# Short exercise
Copy the material below line for line, from the line containing "The height and width of the screenshot is (170, 329)." through the line containing "tap(1956, 639)", with both of those lines included.

================================

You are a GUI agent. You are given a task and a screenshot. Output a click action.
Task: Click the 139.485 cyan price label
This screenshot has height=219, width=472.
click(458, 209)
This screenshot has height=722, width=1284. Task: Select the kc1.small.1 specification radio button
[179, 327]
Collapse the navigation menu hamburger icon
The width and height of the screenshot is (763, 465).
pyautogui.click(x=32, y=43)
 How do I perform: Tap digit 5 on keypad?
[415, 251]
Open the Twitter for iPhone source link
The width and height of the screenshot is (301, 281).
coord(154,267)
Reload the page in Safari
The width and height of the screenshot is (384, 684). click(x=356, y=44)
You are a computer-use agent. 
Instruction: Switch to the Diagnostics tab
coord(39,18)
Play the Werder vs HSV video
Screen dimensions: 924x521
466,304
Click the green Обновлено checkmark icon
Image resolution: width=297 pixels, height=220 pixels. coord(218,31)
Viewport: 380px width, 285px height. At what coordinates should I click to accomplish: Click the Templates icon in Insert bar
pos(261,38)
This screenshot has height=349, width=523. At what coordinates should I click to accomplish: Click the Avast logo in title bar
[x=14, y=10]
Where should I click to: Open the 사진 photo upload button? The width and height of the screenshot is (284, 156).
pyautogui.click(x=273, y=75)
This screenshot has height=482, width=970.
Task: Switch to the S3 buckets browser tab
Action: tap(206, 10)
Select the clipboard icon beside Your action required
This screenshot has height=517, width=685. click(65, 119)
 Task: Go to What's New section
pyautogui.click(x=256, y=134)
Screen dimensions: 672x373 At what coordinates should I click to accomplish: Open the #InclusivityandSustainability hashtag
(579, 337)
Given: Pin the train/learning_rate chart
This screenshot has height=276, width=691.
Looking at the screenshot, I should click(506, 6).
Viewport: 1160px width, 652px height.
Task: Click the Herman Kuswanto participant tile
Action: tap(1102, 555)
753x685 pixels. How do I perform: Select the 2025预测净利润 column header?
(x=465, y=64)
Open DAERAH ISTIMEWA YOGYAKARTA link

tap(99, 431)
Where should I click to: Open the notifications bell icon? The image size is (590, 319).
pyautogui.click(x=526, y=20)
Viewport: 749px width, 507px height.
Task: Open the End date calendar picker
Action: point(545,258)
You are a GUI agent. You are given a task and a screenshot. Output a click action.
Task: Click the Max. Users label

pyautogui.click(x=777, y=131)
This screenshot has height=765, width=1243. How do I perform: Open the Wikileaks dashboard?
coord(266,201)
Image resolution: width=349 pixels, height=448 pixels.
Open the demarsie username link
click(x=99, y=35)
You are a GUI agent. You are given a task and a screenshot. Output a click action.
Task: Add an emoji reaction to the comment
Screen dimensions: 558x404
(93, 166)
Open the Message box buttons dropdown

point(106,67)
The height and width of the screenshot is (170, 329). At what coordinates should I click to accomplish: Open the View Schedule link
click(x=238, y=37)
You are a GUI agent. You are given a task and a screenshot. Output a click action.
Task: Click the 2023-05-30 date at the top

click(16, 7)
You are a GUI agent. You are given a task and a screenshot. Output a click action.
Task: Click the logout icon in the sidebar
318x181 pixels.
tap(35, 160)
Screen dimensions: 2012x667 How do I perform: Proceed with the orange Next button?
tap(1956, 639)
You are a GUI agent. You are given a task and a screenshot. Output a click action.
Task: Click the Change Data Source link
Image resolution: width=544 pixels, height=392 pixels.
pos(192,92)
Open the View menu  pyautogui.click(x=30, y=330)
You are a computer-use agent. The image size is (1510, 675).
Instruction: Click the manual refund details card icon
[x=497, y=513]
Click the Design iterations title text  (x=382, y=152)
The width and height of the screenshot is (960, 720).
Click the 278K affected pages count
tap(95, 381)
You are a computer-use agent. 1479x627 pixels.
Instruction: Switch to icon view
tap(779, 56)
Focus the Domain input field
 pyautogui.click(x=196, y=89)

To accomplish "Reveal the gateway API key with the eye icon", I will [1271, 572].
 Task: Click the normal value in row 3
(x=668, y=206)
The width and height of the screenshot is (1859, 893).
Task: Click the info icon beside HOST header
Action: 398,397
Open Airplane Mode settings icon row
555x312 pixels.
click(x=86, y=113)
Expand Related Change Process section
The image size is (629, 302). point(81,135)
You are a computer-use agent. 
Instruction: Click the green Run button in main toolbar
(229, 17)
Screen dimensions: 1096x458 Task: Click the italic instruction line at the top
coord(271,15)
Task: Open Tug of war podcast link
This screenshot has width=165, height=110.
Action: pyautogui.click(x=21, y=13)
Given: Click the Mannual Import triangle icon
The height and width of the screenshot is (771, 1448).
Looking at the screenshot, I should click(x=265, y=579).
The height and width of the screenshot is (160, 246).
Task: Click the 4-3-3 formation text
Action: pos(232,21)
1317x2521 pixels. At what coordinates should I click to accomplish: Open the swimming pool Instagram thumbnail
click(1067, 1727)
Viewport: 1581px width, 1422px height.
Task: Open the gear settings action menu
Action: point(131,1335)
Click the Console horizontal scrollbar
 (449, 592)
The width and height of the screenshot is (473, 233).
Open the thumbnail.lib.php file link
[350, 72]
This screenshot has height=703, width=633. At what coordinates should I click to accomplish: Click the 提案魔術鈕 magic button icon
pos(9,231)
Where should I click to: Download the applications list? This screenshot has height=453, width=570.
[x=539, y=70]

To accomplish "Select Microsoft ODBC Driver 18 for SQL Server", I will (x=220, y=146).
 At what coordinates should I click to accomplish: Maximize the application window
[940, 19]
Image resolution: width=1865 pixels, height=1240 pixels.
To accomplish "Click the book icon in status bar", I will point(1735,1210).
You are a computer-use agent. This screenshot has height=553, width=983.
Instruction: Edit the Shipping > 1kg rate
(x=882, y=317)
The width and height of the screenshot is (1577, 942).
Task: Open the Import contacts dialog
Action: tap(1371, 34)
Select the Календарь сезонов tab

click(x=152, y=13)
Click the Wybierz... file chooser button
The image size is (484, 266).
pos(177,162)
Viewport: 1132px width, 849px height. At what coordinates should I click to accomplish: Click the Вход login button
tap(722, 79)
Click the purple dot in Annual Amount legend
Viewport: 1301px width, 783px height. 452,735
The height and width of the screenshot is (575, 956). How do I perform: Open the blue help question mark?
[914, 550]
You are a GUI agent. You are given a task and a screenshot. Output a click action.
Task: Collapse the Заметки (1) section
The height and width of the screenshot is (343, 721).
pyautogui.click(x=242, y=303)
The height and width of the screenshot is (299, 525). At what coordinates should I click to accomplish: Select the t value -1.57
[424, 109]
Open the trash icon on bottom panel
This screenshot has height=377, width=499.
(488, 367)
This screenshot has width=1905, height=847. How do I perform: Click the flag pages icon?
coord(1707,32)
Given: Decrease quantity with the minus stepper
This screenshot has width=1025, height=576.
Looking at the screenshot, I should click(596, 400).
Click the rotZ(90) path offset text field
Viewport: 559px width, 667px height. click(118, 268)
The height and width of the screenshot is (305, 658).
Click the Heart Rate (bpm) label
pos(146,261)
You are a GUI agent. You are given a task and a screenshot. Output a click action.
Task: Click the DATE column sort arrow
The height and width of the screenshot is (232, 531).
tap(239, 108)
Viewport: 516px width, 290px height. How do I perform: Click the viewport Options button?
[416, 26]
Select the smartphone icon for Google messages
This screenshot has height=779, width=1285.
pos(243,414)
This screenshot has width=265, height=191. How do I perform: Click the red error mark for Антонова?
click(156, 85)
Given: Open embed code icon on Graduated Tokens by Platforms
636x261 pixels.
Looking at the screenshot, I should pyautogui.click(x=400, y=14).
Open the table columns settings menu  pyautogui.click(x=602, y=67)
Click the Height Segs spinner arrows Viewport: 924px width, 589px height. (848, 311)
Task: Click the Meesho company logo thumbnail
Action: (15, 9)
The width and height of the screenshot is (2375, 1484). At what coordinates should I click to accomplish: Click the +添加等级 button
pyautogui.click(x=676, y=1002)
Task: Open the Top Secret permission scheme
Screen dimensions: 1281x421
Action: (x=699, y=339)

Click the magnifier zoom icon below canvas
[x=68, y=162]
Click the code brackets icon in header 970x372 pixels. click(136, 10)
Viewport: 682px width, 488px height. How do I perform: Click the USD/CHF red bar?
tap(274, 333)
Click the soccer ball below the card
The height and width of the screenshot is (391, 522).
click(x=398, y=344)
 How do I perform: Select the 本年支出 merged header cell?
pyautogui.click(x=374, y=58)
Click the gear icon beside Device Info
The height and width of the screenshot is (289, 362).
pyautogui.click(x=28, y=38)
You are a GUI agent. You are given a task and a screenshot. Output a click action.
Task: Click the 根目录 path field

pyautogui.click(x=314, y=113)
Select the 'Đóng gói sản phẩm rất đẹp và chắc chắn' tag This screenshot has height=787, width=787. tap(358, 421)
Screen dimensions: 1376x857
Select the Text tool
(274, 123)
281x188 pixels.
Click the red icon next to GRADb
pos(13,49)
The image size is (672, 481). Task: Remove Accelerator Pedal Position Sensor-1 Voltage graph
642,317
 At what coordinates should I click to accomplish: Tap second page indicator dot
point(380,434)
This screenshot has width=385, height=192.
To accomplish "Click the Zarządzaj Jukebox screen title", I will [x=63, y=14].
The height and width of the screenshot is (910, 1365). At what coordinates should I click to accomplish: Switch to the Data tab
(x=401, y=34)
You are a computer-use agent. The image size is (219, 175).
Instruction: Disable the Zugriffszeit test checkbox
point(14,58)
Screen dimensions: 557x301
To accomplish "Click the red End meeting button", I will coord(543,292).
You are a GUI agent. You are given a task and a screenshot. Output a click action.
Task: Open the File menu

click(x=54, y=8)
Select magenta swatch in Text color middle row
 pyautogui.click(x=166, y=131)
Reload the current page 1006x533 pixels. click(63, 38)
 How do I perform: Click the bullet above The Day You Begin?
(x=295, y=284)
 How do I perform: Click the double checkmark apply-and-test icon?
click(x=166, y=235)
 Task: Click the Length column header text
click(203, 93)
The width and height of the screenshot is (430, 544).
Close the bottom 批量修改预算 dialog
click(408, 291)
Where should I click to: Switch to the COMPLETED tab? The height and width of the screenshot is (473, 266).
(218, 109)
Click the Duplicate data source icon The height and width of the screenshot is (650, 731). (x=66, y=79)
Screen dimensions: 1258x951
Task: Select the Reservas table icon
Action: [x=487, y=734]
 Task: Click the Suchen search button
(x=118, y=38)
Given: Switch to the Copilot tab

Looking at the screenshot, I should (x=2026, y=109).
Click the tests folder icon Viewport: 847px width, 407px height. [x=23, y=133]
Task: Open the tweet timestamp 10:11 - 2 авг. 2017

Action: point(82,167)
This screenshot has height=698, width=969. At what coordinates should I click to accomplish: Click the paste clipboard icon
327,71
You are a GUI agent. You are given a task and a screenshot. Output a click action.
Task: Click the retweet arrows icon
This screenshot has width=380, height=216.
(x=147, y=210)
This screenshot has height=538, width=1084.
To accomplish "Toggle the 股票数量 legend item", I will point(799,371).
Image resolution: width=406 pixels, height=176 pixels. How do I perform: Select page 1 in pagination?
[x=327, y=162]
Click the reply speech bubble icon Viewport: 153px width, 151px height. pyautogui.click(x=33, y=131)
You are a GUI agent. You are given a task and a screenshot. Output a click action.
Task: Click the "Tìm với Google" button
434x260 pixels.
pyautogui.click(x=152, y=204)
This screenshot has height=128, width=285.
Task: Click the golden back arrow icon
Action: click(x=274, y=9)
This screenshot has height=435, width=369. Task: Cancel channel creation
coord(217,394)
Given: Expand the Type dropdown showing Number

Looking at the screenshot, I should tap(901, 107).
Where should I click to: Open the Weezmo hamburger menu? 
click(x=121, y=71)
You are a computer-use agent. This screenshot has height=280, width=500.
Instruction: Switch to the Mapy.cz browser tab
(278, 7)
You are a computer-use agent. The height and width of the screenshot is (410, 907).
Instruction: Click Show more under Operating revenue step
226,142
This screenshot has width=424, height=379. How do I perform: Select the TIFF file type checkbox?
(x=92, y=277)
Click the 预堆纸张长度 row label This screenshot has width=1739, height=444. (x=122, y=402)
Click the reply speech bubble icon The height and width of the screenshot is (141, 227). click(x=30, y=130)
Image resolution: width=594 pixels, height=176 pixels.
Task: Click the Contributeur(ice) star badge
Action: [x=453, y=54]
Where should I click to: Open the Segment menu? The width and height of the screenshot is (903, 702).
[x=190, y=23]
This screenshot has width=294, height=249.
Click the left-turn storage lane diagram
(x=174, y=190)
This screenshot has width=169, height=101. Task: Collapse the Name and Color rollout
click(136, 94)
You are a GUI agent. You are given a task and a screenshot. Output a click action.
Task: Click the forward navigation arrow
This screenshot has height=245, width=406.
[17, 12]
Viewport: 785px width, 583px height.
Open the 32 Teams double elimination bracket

================================

# Answer to this task
The height and width of the screenshot is (170, 329). At what coordinates should I click to accomplish: Open the View Schedule link
click(x=238, y=37)
You are a GUI agent. You are given a task and a screenshot. Output a click action.
Task: Click the 2023-05-30 date at the top

click(16, 7)
You are a GUI agent. You are given a task and a screenshot. Output a click action.
Task: Click the logout icon in the sidebar
318x181 pixels.
tap(35, 160)
Screen dimensions: 2012x667 How do I perform: Proceed with the orange Next button?
tap(1956, 639)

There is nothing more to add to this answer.